**What you have to do:**
Turn the items into a Markdown table with two columns, Row and Line. Start at the line that has "Task: Go to next month with the right chevron" and stop after the line that has "(x=85, y=21)", give each line its own numbered row, and leave out blank lines.

**Task inputs:**
.....
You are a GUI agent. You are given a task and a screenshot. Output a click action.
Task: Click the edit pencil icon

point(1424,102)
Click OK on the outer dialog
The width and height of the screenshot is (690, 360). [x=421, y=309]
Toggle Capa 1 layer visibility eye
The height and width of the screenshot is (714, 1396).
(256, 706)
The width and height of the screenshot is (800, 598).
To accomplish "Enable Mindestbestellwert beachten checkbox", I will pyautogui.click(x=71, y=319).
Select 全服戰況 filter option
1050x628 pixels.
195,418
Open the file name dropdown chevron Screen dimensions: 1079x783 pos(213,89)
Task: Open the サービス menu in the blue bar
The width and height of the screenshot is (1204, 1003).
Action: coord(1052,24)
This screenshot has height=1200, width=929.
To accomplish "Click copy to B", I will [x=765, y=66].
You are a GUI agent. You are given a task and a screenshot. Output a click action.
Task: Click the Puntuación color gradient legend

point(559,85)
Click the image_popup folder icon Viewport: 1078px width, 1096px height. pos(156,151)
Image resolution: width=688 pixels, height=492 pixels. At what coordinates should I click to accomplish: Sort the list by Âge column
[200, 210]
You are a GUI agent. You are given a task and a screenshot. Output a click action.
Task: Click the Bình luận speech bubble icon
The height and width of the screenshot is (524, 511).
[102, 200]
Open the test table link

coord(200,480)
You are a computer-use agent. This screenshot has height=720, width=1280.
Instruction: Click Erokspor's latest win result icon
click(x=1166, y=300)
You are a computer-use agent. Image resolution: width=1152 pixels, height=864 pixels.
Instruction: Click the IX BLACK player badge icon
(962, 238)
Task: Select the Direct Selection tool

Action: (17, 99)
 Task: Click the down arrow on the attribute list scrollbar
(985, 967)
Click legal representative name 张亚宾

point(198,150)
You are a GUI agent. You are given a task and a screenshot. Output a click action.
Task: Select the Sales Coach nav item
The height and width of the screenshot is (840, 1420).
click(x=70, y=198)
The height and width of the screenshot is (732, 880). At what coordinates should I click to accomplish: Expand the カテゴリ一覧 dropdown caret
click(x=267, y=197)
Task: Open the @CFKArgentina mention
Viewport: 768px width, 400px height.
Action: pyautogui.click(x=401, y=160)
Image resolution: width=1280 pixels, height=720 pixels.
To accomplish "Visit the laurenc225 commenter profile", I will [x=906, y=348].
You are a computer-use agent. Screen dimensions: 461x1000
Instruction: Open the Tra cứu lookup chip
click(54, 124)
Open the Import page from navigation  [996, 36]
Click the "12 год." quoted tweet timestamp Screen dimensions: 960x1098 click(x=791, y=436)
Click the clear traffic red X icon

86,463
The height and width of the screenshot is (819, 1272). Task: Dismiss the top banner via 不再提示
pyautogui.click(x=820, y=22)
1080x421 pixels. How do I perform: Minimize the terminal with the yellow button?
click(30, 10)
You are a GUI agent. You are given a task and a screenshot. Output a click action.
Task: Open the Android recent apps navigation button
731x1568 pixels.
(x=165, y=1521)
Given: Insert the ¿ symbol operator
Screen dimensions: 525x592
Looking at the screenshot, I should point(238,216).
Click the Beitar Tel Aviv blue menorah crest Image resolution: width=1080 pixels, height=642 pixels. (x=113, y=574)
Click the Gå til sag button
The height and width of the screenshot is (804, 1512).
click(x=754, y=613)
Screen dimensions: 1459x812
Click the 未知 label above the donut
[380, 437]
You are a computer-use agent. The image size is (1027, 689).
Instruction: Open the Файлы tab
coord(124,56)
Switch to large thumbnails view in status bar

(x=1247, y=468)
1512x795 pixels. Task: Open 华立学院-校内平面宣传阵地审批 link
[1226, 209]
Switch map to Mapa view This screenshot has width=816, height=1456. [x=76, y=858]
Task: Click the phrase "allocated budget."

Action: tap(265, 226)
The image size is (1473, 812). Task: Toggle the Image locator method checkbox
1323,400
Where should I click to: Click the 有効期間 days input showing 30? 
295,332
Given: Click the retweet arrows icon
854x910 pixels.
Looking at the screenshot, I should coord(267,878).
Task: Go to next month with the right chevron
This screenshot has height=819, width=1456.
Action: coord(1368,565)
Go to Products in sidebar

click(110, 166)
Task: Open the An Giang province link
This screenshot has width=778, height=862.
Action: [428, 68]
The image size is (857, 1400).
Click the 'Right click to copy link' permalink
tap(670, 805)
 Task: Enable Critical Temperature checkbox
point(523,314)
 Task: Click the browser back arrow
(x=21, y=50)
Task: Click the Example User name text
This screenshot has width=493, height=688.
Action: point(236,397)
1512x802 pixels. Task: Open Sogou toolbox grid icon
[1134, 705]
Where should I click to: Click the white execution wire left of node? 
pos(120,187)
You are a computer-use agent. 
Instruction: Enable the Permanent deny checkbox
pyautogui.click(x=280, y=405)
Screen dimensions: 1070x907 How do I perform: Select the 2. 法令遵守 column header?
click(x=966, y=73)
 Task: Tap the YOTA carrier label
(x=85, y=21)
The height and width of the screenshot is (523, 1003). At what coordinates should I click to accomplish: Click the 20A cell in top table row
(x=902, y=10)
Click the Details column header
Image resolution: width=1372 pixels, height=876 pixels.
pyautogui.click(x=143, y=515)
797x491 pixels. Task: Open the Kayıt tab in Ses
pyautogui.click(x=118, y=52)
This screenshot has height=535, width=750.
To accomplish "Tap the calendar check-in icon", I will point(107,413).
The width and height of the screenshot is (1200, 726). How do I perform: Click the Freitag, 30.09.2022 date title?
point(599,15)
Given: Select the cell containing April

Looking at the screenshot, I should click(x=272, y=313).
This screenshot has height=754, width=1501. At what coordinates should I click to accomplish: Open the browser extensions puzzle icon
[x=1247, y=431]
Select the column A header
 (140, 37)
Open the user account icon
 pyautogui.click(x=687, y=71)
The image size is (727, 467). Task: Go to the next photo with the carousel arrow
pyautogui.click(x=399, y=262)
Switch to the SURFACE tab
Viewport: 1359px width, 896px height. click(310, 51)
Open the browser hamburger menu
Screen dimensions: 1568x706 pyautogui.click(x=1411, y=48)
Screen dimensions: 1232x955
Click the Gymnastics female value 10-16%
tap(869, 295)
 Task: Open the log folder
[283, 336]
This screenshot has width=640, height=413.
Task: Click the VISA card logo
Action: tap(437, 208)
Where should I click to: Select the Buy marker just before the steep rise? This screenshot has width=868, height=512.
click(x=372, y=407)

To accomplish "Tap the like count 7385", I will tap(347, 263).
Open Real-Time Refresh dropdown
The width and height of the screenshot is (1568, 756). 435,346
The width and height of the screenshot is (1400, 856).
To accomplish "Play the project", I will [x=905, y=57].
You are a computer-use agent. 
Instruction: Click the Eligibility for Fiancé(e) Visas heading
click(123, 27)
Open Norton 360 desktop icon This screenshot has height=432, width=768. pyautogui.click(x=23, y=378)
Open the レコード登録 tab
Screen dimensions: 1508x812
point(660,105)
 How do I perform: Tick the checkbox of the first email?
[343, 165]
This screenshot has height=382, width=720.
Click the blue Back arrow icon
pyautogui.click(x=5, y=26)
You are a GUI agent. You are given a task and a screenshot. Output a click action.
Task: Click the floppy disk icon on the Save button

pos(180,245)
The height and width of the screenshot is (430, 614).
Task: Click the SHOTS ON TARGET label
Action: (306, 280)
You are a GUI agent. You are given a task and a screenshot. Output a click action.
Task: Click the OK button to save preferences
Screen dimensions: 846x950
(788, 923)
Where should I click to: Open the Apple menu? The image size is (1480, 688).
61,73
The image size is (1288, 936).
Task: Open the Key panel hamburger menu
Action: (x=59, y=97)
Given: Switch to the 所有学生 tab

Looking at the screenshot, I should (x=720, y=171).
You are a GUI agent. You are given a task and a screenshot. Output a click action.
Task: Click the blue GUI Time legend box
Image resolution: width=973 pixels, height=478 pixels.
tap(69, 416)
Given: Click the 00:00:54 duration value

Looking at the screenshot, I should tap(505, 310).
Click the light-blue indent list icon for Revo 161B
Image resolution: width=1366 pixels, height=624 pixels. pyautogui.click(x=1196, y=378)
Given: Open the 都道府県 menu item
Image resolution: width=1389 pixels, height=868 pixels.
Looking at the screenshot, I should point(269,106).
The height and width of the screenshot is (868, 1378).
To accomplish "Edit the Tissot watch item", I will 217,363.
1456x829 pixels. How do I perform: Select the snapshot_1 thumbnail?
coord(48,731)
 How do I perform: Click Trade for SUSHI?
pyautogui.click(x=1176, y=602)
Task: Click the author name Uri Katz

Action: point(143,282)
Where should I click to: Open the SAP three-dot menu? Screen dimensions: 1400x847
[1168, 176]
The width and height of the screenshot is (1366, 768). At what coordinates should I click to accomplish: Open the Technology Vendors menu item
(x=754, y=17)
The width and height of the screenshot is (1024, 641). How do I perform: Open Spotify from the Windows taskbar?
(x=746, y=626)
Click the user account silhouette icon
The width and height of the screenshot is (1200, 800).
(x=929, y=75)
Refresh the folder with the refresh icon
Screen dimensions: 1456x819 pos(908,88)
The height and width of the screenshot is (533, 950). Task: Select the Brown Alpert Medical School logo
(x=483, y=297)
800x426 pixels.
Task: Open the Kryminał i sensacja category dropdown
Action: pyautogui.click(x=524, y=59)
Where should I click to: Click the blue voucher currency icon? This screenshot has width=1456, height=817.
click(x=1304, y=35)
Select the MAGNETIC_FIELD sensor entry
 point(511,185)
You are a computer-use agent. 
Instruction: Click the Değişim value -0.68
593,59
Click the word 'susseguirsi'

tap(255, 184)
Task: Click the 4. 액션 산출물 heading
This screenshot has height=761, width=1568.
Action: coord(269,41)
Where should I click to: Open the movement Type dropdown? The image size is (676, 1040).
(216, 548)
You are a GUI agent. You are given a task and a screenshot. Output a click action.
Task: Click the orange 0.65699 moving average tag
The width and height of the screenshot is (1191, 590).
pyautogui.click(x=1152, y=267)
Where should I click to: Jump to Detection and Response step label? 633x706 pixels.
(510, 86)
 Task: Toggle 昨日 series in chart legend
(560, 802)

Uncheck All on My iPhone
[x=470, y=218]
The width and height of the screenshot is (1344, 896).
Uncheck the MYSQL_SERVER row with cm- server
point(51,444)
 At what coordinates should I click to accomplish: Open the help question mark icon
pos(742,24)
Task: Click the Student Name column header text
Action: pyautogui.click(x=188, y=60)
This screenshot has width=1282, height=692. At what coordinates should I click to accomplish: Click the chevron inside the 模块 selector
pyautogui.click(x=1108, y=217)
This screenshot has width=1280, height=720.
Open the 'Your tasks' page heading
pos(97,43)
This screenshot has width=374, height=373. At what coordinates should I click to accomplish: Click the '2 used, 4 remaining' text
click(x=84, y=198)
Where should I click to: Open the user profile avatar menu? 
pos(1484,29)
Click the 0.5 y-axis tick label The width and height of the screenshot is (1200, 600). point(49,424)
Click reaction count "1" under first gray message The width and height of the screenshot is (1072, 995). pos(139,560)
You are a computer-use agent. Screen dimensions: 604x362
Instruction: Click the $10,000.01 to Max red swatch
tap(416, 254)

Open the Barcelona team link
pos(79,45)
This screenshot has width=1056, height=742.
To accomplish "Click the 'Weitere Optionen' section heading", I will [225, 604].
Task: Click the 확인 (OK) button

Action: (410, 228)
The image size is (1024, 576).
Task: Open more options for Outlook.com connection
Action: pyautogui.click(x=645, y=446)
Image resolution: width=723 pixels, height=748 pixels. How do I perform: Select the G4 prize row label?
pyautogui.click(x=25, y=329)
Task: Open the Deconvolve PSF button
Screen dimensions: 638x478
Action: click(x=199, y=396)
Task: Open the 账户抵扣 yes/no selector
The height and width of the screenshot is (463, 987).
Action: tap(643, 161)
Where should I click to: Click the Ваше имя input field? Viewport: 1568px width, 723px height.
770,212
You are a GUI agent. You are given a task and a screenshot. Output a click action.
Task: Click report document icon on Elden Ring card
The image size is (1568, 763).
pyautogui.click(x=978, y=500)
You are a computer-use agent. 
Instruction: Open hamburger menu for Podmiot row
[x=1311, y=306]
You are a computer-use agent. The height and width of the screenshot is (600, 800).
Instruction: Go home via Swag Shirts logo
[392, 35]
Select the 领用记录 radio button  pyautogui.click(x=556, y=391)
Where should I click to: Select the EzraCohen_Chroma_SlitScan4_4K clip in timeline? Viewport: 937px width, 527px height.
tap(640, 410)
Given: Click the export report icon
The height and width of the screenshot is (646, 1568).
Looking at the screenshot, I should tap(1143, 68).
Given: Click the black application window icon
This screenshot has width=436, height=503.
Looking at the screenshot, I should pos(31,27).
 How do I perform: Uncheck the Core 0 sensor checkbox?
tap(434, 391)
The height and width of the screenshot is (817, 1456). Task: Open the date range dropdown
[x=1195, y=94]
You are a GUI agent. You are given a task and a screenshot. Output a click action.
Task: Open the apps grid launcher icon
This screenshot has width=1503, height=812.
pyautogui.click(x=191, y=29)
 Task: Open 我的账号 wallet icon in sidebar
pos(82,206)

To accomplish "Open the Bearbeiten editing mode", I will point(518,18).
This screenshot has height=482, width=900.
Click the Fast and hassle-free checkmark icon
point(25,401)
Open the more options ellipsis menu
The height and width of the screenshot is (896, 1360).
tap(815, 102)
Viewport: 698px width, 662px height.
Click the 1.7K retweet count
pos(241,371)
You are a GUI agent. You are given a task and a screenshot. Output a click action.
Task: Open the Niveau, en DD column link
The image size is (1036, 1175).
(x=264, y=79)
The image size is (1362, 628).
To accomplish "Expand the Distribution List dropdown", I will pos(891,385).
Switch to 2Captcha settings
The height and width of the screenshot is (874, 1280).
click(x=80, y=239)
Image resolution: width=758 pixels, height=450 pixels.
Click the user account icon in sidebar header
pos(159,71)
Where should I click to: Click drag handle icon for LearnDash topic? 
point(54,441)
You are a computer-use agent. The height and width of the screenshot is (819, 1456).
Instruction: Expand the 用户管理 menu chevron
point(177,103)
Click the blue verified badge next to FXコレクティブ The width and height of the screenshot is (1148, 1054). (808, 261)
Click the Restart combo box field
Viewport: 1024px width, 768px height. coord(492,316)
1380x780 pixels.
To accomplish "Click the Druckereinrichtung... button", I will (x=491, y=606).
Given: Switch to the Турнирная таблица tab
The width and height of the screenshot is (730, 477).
.....
**Output for this task:**
| Row | Line |
|---|---|
| 1 | Task: Go to next month with the right chevron |
| 2 | This screenshot has height=819, width=1456. |
| 3 | Action: coord(1368,565) |
| 4 | Go to Products in sidebar |
| 5 | click(110, 166) |
| 6 | Task: Open the An Giang province link |
| 7 | This screenshot has width=778, height=862. |
| 8 | Action: [428, 68] |
| 9 | The image size is (857, 1400). |
| 10 | Click the 'Right click to copy link' permalink |
| 11 | tap(670, 805) |
| 12 |  Task: Enable Critical Temperature checkbox |
| 13 | point(523,314) |
| 14 |  Task: Click the browser back arrow |
| 15 | (x=21, y=50) |
| 16 | Task: Click the Example User name text |
| 17 | This screenshot has width=493, height=688. |
| 18 | Action: point(236,397) |
| 19 | 1512x802 pixels. Task: Open Sogou toolbox grid icon |
| 20 | [1134, 705] |
| 21 | Where should I click to: Click the white execution wire left of node?  |
| 22 | pos(120,187) |
| 23 | You are a computer-use agent.  |
| 24 | Instruction: Enable the Permanent deny checkbox |
| 25 | pyautogui.click(x=280, y=405) |
| 26 | Screen dimensions: 1070x907 How do I perform: Select the 2. 法令遵守 column header? |
| 27 | click(x=966, y=73) |
| 28 |  Task: Tap the YOTA carrier label |
| 29 | (x=85, y=21) |